**Records provided:**
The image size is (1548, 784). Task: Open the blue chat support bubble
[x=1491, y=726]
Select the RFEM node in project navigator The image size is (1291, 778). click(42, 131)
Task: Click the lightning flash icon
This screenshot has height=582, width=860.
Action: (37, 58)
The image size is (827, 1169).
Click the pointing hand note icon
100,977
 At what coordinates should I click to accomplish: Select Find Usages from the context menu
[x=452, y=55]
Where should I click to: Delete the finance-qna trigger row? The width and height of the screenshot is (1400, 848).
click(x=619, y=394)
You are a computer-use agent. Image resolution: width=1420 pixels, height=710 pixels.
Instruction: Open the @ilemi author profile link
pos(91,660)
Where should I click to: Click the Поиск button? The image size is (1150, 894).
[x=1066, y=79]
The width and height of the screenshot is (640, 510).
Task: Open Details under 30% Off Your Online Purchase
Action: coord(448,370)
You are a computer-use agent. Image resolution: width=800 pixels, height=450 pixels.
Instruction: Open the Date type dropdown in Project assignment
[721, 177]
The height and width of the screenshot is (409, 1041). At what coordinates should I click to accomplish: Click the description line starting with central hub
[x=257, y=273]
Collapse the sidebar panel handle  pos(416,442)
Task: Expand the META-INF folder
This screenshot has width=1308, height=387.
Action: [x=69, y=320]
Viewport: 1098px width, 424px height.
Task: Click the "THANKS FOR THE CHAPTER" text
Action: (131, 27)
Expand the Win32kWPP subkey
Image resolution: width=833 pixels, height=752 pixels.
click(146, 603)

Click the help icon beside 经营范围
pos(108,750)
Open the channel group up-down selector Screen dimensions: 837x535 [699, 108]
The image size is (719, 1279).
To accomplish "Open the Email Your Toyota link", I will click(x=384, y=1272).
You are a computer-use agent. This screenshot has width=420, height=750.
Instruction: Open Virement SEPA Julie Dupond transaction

**Task instructions:** Once a line of the records is found to contain "agent", copy it out.

**Response:**
You are a computer-use agent. Image resolution: width=1420 pixels, height=710 pixels.
You are a computer-use agent. Image resolution: width=800 pixels, height=450 pixels.
You are a computer-use agent. This screenshot has width=420, height=750.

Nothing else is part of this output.